Tenten as a weapon-maniac tomboy; Chouji as a binge eater with no life; Sakura as someone whose only purpose in the plot is fangirling over Sasuke/Naruto/whoever it is; Shikamaru constantly saying "Troublesome" and acting lazily; and so on and so forth.
Seriously, ever heard of in-depth characterisation? There's more to the characters than their main hobby/love interest/general attitude.


----------



## Kakashifan727 (Feb 18, 2011)

i dunno if it's a cliche but something I personally find odd. In most of the OC-takes in Naruto/Sasuke and tries to care for them fics, they do everything almost perfectly and Naruto turns up the way he should in canon, albiet with a few changes. However, if they're not ninja who obviously have a damn good payroll, just working at Ichiraku's isn't going to cut it. It has to be at least minimum wage and those apartments don't look that cheap. They'd need at least two jobs, though that depends if they get the magical loan from the Sandaime plot device that usually happens. After working for those long hours, how the heck would they be able to train the kid, feed, bathe etc? 
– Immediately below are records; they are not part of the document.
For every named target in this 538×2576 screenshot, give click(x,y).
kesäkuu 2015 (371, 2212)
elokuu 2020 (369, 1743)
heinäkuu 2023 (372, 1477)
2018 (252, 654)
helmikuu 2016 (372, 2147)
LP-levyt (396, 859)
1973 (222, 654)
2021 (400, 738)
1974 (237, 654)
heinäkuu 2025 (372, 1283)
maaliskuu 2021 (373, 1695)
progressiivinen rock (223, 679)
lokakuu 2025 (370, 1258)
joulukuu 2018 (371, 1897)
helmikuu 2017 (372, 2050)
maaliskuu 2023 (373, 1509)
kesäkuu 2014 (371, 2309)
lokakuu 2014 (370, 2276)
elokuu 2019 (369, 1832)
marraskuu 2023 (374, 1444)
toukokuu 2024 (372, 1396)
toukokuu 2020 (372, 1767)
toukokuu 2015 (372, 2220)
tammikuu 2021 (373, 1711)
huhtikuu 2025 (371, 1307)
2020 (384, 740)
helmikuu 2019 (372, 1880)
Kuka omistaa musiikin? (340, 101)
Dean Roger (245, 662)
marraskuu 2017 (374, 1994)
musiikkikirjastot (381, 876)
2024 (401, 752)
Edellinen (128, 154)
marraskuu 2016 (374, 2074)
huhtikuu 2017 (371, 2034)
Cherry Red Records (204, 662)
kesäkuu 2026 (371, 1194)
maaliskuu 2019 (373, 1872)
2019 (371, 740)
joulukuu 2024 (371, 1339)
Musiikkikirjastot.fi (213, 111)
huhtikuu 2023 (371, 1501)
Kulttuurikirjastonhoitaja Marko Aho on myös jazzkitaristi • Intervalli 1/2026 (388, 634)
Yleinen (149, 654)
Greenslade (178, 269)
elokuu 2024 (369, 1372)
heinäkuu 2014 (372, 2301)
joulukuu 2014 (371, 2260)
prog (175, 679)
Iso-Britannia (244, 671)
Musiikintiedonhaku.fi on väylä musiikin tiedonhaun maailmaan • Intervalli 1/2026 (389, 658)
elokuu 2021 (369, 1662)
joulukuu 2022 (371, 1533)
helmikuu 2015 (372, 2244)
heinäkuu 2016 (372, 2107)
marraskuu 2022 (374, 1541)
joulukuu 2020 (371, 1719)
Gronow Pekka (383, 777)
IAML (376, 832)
They'd pass out eventually or just be exhausted/cranky for most of the day. Especially with the teenage kids who are about college age, though most IRL are usually independent, some aren't. How could they take care of themselves, much less a 6-8 year old kid for five(?) years while working two jobs that are probably 6 hours long? It'd be impossible and we all know that the kid would suffer some small negligence as to the parent not being home due to the job, etc. 

I dunno really...just my two cents on that.


----------



## Divi (Feb 18, 2011)

Oh god, this thread. So much truth. Must post my two cents WHICH IS LONG SO BEWARE.

Y'see, I do fall in the fanfiction writer category who writes both canonxcanon and canonxoc, but I really, really make it a number 1 point to avoid clich?s. I've read a lot of fanfiction before I started out, so I knew what bullshit to avoid. I'm not the best, not by any chance, but I like the characters and I specialize mainly in the Akatsuki because I researched them before I wrote them. This is to keep everything nice and in-character. I am in fact so hellbent on improvement that I occasionally message a random user on FF.net to critique me to the best of their ability, and I make sure they don't know me so they can give me constructive crit without being biased.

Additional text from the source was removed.